▽

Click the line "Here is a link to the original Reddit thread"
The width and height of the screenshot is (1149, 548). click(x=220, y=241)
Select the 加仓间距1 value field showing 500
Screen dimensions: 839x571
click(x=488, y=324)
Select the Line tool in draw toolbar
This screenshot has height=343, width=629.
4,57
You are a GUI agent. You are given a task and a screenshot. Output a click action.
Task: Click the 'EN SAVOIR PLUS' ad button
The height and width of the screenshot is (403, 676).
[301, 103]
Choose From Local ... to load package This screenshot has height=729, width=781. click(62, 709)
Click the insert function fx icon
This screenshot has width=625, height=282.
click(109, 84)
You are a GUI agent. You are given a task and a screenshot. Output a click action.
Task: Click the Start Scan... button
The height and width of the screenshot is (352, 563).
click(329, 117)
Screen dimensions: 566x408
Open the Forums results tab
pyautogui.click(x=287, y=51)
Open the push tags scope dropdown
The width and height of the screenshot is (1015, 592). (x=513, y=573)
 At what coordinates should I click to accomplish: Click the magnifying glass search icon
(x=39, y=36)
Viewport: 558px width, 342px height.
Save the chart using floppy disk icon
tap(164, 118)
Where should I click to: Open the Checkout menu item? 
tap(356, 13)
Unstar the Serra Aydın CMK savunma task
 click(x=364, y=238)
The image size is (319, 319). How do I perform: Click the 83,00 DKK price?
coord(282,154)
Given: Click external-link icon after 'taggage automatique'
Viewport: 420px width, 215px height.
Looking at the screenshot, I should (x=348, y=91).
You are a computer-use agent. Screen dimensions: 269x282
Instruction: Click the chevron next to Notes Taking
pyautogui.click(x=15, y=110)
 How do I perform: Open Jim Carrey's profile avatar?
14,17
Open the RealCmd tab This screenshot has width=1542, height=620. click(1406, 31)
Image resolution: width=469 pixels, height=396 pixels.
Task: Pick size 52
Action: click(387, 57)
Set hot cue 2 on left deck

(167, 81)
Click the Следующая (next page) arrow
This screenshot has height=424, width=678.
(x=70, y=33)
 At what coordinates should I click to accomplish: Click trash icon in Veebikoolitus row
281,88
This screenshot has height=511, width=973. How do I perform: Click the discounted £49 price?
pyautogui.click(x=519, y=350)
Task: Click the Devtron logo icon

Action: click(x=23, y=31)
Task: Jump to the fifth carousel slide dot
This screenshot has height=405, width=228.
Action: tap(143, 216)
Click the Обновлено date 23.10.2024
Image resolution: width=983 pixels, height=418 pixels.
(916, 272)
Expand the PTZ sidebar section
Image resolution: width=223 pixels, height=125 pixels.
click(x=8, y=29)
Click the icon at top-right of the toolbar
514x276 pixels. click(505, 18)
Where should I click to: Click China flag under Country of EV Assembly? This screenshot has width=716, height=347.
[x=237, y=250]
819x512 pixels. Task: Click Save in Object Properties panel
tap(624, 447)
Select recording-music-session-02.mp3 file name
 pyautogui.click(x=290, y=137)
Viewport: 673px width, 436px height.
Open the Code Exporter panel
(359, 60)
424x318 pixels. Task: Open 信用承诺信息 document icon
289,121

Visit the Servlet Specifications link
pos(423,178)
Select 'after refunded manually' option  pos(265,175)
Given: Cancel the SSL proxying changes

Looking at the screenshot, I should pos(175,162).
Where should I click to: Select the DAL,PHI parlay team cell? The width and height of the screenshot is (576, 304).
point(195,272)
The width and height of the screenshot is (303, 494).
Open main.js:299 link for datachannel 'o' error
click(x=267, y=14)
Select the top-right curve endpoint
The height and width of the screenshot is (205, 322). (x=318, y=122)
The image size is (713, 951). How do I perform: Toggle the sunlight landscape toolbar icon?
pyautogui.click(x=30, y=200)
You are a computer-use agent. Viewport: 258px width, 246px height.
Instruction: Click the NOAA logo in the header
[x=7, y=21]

△

*What you should do*
Each entry above is to be repeated exactly as it appears.

*Your response*
Click the line "Here is a link to the original Reddit thread"
The width and height of the screenshot is (1149, 548). click(x=220, y=241)
Select the 加仓间距1 value field showing 500
Screen dimensions: 839x571
click(x=488, y=324)
Select the Line tool in draw toolbar
This screenshot has height=343, width=629.
4,57
You are a GUI agent. You are given a task and a screenshot. Output a click action.
Task: Click the 'EN SAVOIR PLUS' ad button
The height and width of the screenshot is (403, 676).
[301, 103]
Choose From Local ... to load package This screenshot has height=729, width=781. click(62, 709)
Click the insert function fx icon
This screenshot has width=625, height=282.
click(109, 84)
You are a GUI agent. You are given a task and a screenshot. Output a click action.
Task: Click the Start Scan... button
The height and width of the screenshot is (352, 563).
click(329, 117)
Screen dimensions: 566x408
Open the Forums results tab
pyautogui.click(x=287, y=51)
Open the push tags scope dropdown
The width and height of the screenshot is (1015, 592). (x=513, y=573)
 At what coordinates should I click to accomplish: Click the magnifying glass search icon
(x=39, y=36)
Viewport: 558px width, 342px height.
Save the chart using floppy disk icon
tap(164, 118)
Where should I click to: Open the Checkout menu item? 
tap(356, 13)
Unstar the Serra Aydın CMK savunma task
 click(x=364, y=238)
The image size is (319, 319). How do I perform: Click the 83,00 DKK price?
coord(282,154)
Given: Click external-link icon after 'taggage automatique'
Viewport: 420px width, 215px height.
Looking at the screenshot, I should (x=348, y=91).
You are a computer-use agent. Screen dimensions: 269x282
Instruction: Click the chevron next to Notes Taking
pyautogui.click(x=15, y=110)
 How do I perform: Open Jim Carrey's profile avatar?
14,17
Open the RealCmd tab This screenshot has width=1542, height=620. click(1406, 31)
Image resolution: width=469 pixels, height=396 pixels.
Task: Pick size 52
Action: click(387, 57)
Set hot cue 2 on left deck

(167, 81)
Click the Следующая (next page) arrow
This screenshot has height=424, width=678.
(x=70, y=33)
 At what coordinates should I click to accomplish: Click trash icon in Veebikoolitus row
281,88
This screenshot has height=511, width=973. How do I perform: Click the discounted £49 price?
pyautogui.click(x=519, y=350)
Task: Click the Devtron logo icon

Action: click(x=23, y=31)
Task: Jump to the fifth carousel slide dot
This screenshot has height=405, width=228.
Action: tap(143, 216)
Click the Обновлено date 23.10.2024
Image resolution: width=983 pixels, height=418 pixels.
(916, 272)
Expand the PTZ sidebar section
Image resolution: width=223 pixels, height=125 pixels.
click(x=8, y=29)
Click the icon at top-right of the toolbar
514x276 pixels. click(505, 18)
Where should I click to: Click China flag under Country of EV Assembly? This screenshot has width=716, height=347.
[x=237, y=250]
819x512 pixels. Task: Click Save in Object Properties panel
tap(624, 447)
Select recording-music-session-02.mp3 file name
 pyautogui.click(x=290, y=137)
Viewport: 673px width, 436px height.
Open the Code Exporter panel
(359, 60)
424x318 pixels. Task: Open 信用承诺信息 document icon
289,121

Visit the Servlet Specifications link
pos(423,178)
Select 'after refunded manually' option  pos(265,175)
Given: Cancel the SSL proxying changes

Looking at the screenshot, I should pos(175,162).
Where should I click to: Select the DAL,PHI parlay team cell? The width and height of the screenshot is (576, 304).
point(195,272)
The width and height of the screenshot is (303, 494).
Open main.js:299 link for datachannel 'o' error
click(x=267, y=14)
Select the top-right curve endpoint
The height and width of the screenshot is (205, 322). (x=318, y=122)
The image size is (713, 951). How do I perform: Toggle the sunlight landscape toolbar icon?
pyautogui.click(x=30, y=200)
You are a computer-use agent. Viewport: 258px width, 246px height.
Instruction: Click the NOAA logo in the header
[x=7, y=21]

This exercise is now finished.